L'essor fulgurant des plateformes numériques a profondément remodelé le paysage de l'emploi en l'espace d'une décennie. Sous le vocable d'« ubérisation », l'économie de plateforme promettait à l'origine une émancipation vis-à-vis du salariat traditionnel. En offrant flexibilité, autonomie et suppression des hiérarchies intermédiaires, ce modèle séduisait une génération désireuse de conjuguer activité professionnelle et liberté individuelle. L'indépendance, érigée en vertu cardinale, devait permettre à chacun de devenir son propre patron.
Néanmoins, l'enthousiasme initial a rapidement cédé la place à une réalité plus nuancée, voire préoccupante. Derrière le mirage de l'entrepreneuriat de soi, de nombreux observateurs pointent du doigt une précarisation rampante des travailleurs. Le statut de travailleur indépendant, s'il exonère les plateformes des cotisations sociales et des contraintes du droit du travail, prive également les exécutants des filets de sécurité fondamentaux : assurance chômage, congés payés, et protection contre les accidents du travail. La flexibilité tant vantée se transforme ainsi souvent en une vulnérabilité chronique face aux aléas de la vie.
Par ailleurs, l'autonomie promise est largement illusoire. Les algorithmes, qui régissent l'attribution des tâches et la tarification, opèrent de manière opaque et asymétrique. Les travailleurs se retrouvent subordonnés à une gestion algorithmique qui dicte leur comportement, évalue leurs performances de manière unilatérale et peut les déconnecter arbitrairement.
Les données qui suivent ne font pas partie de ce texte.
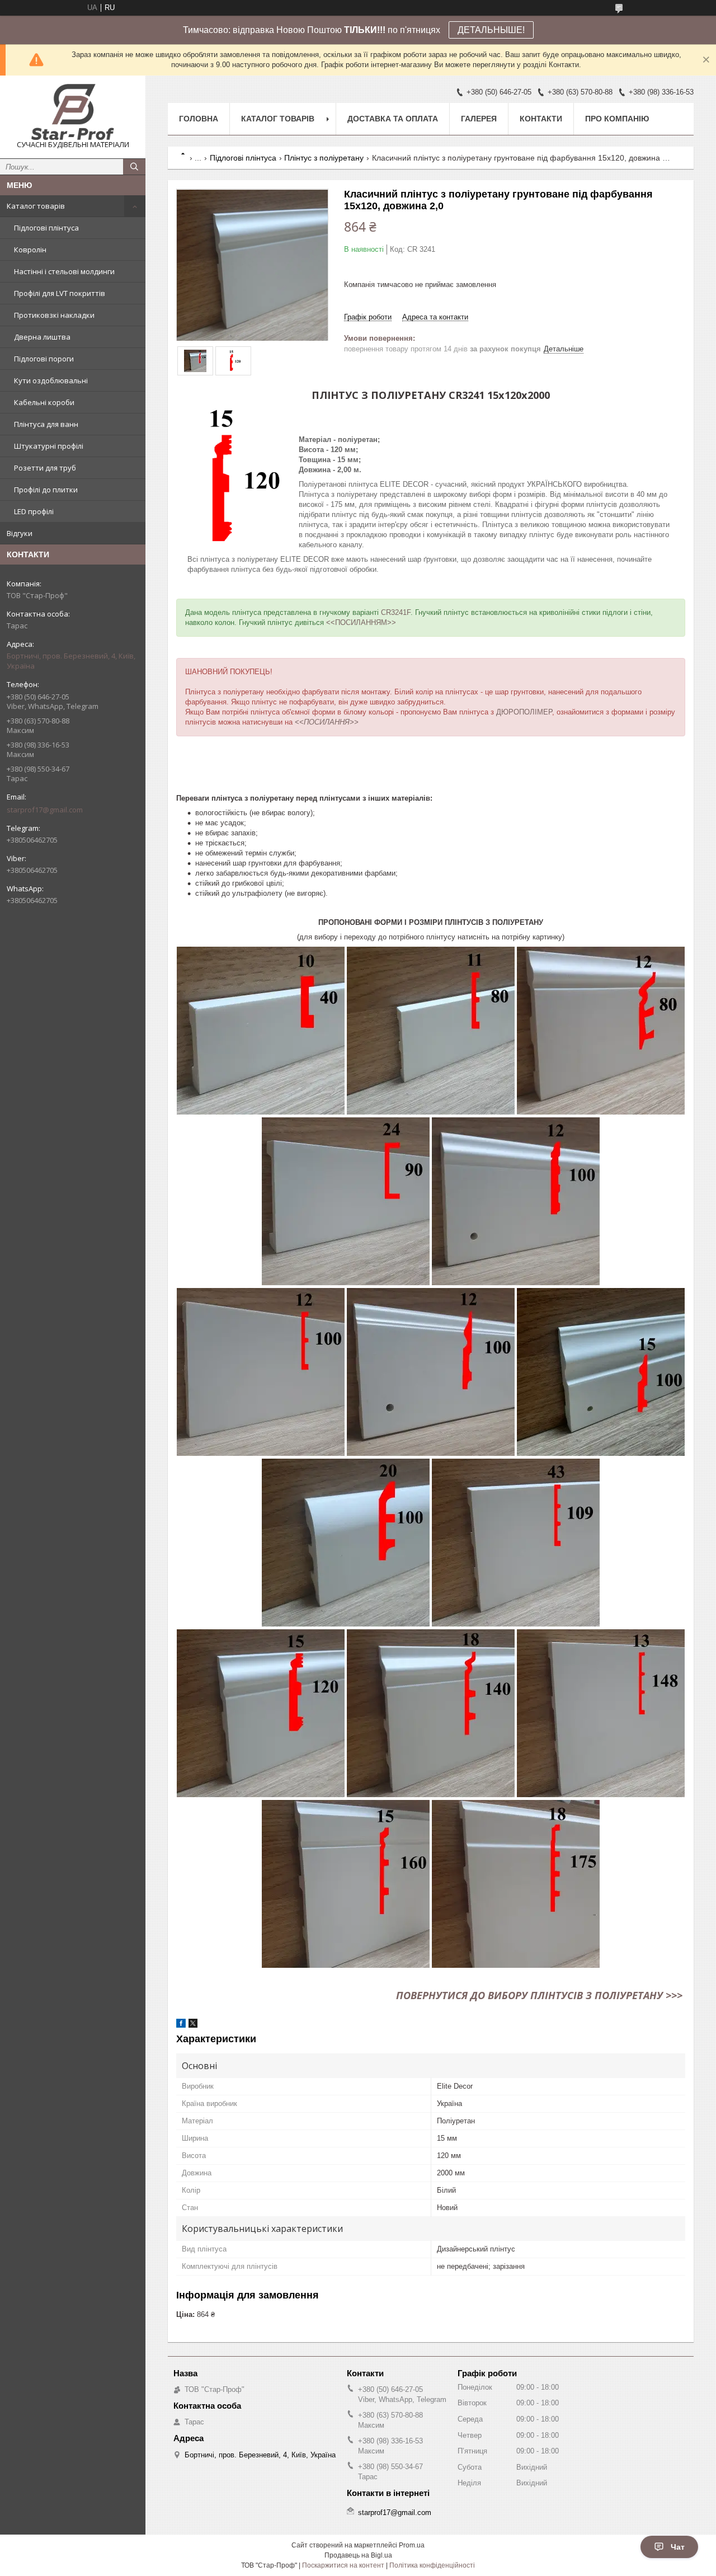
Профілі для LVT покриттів (59, 293)
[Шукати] (134, 166)
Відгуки (19, 533)
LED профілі (34, 511)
Cette subordination de fait, sans les garanties du salariat, a poussé plusieurs juridictions internationales à requalifier ces relations contractuelles en contrats de travail, provoquant des séismes juridiques dans le modèle économique de ces géants du numérique.
Au-delà de la stricte question juridique, c'est l'avenir même de notre modèle social qui est en jeu. Si l'ubérisation répond incontestablement à une demande des consommateurs pour des services instantanés et bon marché, elle interroge la soutenabilité de nos systèmes de solidarité nationale. La transition vers une économie de la tâche (gig economy) appelle donc à repenser notre pacte social, afin d'inventer de nouveaux droits qui protègent les travailleurs indépendants sans étouffer l'innovation technologique.